◆ THE PROBLEM
Each line from the beginning of the entries below through the line that includes "Open the 配置" must be returned exactly as given.

◆ ◆ ◆ ◆

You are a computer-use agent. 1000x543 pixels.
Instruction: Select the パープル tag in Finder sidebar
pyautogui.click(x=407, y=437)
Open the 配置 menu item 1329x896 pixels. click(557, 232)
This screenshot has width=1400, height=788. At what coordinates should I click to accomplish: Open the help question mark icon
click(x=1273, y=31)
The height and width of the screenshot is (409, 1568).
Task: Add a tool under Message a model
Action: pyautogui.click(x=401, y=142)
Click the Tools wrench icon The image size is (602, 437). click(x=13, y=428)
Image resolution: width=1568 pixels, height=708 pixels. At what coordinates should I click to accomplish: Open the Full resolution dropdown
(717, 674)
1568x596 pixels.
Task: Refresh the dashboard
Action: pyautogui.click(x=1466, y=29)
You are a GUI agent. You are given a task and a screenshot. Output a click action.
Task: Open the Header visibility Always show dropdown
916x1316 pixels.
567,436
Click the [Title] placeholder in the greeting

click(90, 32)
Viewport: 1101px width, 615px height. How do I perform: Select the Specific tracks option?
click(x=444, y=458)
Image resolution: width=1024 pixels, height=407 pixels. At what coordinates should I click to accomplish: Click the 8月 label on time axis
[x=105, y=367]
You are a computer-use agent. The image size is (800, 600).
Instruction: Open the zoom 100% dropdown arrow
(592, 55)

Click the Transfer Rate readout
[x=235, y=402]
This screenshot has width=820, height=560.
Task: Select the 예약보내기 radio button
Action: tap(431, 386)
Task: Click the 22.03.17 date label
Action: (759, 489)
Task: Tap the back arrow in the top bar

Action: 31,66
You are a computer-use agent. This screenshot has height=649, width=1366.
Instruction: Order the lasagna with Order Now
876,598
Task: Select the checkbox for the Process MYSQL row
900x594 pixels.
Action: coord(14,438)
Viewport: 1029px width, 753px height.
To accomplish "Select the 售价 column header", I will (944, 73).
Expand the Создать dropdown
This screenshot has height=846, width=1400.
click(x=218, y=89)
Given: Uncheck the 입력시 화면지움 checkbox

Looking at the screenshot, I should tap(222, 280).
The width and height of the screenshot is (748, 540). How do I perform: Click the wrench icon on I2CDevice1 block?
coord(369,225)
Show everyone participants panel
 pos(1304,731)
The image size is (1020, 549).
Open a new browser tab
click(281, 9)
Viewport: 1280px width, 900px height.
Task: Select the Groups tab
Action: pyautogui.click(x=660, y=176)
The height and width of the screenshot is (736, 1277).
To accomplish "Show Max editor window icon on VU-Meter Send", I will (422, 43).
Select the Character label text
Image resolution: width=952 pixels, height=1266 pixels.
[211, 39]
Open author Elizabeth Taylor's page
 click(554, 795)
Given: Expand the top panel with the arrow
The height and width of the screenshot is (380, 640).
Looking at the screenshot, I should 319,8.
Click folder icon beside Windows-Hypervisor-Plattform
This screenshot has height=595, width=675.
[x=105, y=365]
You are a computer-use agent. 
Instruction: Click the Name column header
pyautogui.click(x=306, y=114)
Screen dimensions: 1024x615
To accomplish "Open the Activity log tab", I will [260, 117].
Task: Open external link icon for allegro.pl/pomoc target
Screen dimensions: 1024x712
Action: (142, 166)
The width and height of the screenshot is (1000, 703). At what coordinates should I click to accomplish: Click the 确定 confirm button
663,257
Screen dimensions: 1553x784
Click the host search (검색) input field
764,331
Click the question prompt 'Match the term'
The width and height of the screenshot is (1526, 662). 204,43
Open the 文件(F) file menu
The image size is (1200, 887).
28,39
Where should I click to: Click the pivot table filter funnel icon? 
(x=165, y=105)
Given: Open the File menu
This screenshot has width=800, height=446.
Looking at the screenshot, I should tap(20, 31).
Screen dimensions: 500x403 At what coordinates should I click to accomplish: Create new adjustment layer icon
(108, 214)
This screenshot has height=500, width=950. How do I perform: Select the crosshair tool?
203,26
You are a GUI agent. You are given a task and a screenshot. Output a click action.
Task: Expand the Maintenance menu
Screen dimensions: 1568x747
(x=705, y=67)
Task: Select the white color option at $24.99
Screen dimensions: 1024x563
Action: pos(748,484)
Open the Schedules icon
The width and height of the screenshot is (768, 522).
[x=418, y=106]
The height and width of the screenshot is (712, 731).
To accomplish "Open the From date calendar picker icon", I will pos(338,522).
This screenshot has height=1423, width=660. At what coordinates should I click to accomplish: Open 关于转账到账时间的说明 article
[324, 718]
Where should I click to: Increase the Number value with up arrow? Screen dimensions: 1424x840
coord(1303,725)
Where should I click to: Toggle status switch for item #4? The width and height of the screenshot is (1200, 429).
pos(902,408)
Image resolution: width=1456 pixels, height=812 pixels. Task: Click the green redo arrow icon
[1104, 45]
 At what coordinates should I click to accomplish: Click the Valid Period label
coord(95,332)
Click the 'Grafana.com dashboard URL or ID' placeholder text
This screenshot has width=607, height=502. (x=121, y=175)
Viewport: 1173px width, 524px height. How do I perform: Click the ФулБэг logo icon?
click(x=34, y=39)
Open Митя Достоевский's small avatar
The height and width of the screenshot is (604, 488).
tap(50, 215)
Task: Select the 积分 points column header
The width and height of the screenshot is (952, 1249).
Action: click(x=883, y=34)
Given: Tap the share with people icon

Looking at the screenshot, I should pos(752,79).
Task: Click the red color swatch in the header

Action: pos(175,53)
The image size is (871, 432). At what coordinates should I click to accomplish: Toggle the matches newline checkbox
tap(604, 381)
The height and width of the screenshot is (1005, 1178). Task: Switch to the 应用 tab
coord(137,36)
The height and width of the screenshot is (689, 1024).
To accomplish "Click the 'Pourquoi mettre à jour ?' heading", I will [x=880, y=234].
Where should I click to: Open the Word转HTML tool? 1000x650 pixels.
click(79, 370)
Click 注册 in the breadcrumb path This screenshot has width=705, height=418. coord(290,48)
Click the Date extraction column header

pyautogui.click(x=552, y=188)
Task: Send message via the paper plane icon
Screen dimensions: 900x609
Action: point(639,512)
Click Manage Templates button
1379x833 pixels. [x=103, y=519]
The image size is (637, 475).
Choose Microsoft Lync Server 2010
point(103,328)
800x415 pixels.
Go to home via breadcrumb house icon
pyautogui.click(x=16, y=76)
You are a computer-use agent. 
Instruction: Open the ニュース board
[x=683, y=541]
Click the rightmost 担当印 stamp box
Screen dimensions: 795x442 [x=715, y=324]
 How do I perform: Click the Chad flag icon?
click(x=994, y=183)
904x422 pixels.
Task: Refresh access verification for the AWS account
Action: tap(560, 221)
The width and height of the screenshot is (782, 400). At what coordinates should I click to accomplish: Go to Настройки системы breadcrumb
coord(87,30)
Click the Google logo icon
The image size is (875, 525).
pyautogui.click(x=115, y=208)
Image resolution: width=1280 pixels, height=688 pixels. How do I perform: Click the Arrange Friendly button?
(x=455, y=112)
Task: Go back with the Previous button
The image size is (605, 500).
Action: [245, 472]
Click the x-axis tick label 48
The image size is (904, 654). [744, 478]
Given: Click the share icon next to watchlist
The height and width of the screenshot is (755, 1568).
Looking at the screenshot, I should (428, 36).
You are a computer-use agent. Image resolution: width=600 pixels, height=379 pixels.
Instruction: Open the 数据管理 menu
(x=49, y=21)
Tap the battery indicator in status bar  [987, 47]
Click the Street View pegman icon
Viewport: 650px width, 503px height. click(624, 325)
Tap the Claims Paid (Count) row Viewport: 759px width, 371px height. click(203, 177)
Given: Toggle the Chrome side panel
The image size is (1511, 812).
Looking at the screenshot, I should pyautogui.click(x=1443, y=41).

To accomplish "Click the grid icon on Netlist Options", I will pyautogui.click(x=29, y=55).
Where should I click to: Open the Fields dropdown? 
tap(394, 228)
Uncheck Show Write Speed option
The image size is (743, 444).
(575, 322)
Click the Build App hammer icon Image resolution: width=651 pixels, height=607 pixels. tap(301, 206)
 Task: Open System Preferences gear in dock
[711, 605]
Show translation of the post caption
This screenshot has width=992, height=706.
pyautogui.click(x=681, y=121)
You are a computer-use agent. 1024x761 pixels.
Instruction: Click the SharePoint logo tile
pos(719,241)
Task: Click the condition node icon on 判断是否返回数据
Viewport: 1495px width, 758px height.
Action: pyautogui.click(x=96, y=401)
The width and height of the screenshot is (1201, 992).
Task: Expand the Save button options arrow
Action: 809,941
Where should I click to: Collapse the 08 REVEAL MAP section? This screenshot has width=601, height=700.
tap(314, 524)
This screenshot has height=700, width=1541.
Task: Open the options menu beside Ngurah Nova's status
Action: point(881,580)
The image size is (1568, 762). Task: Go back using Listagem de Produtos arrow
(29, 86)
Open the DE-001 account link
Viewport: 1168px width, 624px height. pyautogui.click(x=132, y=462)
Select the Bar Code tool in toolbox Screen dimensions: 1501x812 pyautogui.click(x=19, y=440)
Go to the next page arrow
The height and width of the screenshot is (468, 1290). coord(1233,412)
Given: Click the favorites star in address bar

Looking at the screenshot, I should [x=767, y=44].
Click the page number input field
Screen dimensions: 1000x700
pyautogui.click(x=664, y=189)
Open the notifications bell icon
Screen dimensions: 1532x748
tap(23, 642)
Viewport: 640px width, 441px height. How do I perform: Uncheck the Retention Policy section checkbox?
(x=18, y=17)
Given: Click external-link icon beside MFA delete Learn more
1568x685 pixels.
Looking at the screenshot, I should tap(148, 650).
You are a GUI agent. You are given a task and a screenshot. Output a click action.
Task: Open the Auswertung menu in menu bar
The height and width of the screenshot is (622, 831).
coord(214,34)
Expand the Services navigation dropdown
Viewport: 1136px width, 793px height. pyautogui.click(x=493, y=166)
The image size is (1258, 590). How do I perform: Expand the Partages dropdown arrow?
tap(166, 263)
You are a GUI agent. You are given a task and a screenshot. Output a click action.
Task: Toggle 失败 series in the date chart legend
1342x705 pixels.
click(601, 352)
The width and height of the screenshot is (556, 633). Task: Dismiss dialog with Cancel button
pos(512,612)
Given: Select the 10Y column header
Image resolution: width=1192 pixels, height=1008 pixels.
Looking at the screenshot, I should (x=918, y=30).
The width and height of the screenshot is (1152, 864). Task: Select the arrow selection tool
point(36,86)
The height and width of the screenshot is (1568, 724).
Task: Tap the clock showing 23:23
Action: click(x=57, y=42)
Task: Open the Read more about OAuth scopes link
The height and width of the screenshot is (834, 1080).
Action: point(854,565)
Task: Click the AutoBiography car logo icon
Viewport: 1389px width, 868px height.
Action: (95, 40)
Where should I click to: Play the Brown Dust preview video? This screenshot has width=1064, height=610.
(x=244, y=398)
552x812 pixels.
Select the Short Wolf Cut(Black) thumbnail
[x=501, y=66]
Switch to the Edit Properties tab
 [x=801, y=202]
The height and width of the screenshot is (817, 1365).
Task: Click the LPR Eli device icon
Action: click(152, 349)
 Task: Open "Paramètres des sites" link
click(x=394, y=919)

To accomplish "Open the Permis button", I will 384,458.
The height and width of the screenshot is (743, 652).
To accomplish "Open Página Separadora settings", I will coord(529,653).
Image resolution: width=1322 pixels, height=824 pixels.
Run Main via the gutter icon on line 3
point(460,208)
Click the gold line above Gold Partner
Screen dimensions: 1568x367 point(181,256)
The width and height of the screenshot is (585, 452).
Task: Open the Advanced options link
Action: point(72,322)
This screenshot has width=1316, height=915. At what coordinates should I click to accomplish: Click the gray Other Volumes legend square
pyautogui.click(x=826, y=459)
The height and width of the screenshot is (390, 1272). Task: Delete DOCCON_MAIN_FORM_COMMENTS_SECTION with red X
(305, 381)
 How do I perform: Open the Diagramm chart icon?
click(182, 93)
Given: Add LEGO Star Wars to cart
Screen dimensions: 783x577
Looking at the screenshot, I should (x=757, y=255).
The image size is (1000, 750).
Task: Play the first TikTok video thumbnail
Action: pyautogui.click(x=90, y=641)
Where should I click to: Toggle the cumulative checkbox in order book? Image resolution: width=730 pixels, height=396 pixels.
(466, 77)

◆ ◆ ◆ ◆

◆ TASK ANSWER
You are a computer-use agent. 1000x543 pixels.
Instruction: Select the パープル tag in Finder sidebar
pyautogui.click(x=407, y=437)
Open the 配置 menu item 1329x896 pixels. click(557, 232)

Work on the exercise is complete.